Wikidata:Requests for comment/How to make new languages enabled on Wikidata
An editor has requested the community to provide input on "How to make new languages enabled on Wikidata" via the Requests for comment (RFC) process. This is the discussion page regarding the issue.
If you have an opinion regarding this issue, feel free to comment below. Thank you! |
THIS RFC IS CLOSED. Please do NOT vote nor add comments.
The following discussion is closed. Please do not modify it. Subsequent comments should be made in a new section. A summary of the conclusions reached follows.
- to add a new language to monolingual text properties, follow Help:Monolingual text languages
- to add a new label language, add it to MediaWiki --Pasleim (talk) 21:23, 11 January 2017 (UTC)[reply]
Explanation[edit]
I posted this RfC following this request on Phabricator, but there is also T59342 and T146707 who are on the same subject. The problem is how we should add language who are not enable on Wikidata? The Commission de toponymie du Québec, for exemple add, when is know the native languages names of a places, but most of the languages, like Mohawk (Q13339), Wyandot (Q1185119), Atikamekw (Q56590) or Innu-aimun (Q13351) are not supported by Wikidata. The main problem is that if these language are not enable on Wikidata, I can't add the statement on a monolingual property, like adding that Trois-Rivières (Q44012) is called Ok'entondie in Wyandot (Q1185119). But I also beleive they should be some rule for adding new languages in Wikidata.
I also see that this Wikidata:Requests for comment/Labels and descriptions in language variants seem the only about language in Wikidata. So we don't have to much RfC about this subject.
Proposal[edit]
I think the best solution will be to created a light structure like Wikidata:Property proposal then we could warn the develloper of make the language enable.

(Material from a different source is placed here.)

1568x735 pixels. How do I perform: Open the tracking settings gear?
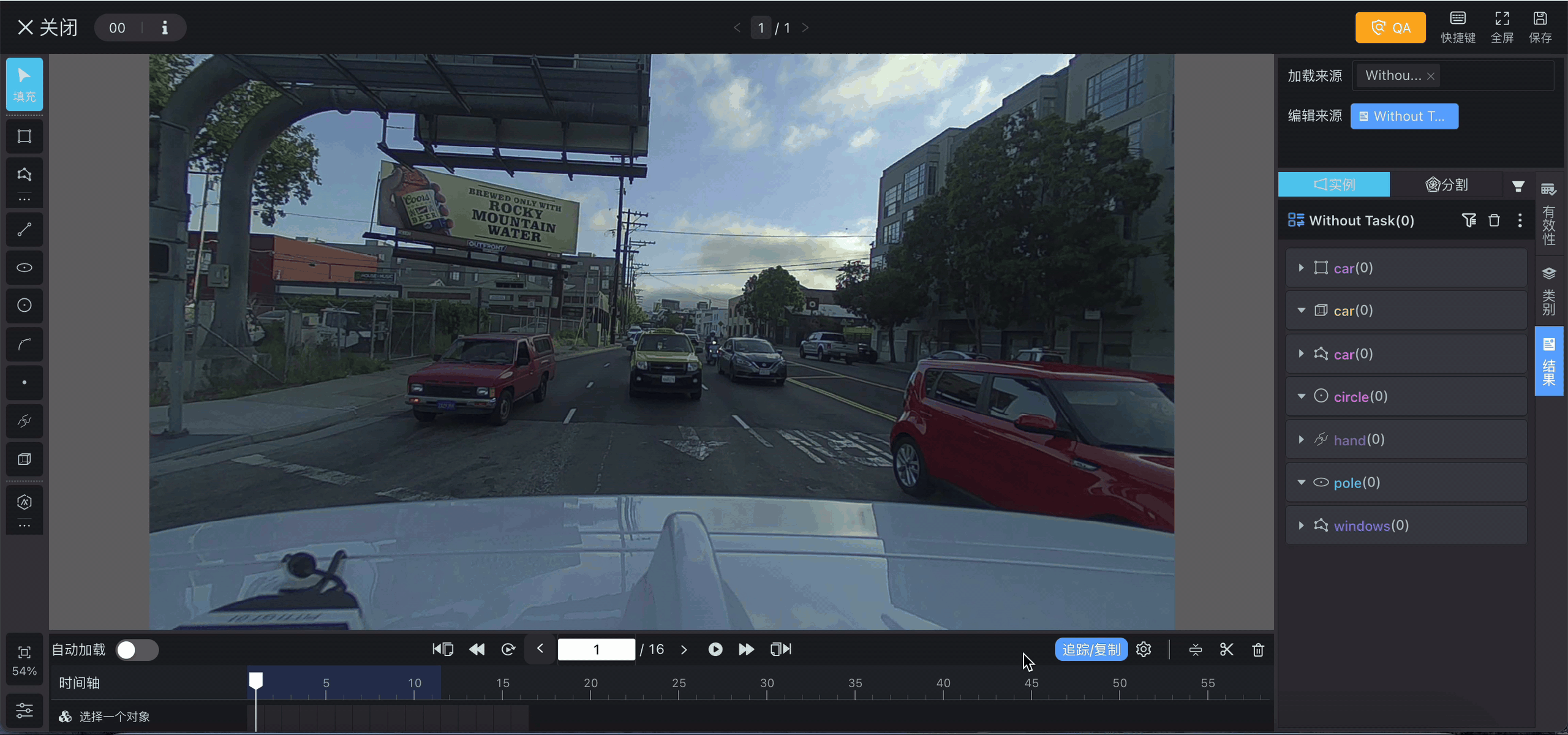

The base will probably to have:
- The ISO code of the language
- The autonym (The name of the speekers of the language use the designate it)
- The reason the language need to be created. (ex: Found a database who use this language)
--Fralambert (talk) 03:04, 16 November 2016 (UTC)[reply]
Discussion[edit]
- WMDE came up with Help:Monolingual_text_languages, but I'm not sure if they are actually following it. It seems to get confused with meta:Requests_for_new_languages, especially by people part of that other process. Maybe WMDE could clarify. @Lea Lacroix (WMDE):
--- Jura 08:28, 16 November 2016 (UTC)[reply]- That is the right thing and it should be followed. --Lydia Pintscher (WMDE) (talk) 09:21, 16 November 2016 (UTC)[reply]
- This seem to be a good way, but maybe there is a lack of advertizing. None of the three language requests I cite in my presentation use Help:Monolingual_text_languages. --Fralambert (talk) 12:55, 16 November 2016 (UTC)[reply]
- That is the right thing and it should be followed. --Lydia Pintscher (WMDE) (talk) 09:21, 16 November 2016 (UTC)[reply]
- What's not entirely clear is what should happen for language codes for labels (and descriptions). Sample: en-gb, en-ca ... Should they follow the same Help:Monolingual_text_languages? @Lydia Pintscher (WMDE):.
--- Jura 16:50, 16 November 2016 (UTC)[reply]- Yeah. Though they are more tricky for us. --Lydia Pintscher (WMDE) (talk) 17:06, 16 November 2016 (UTC)[reply]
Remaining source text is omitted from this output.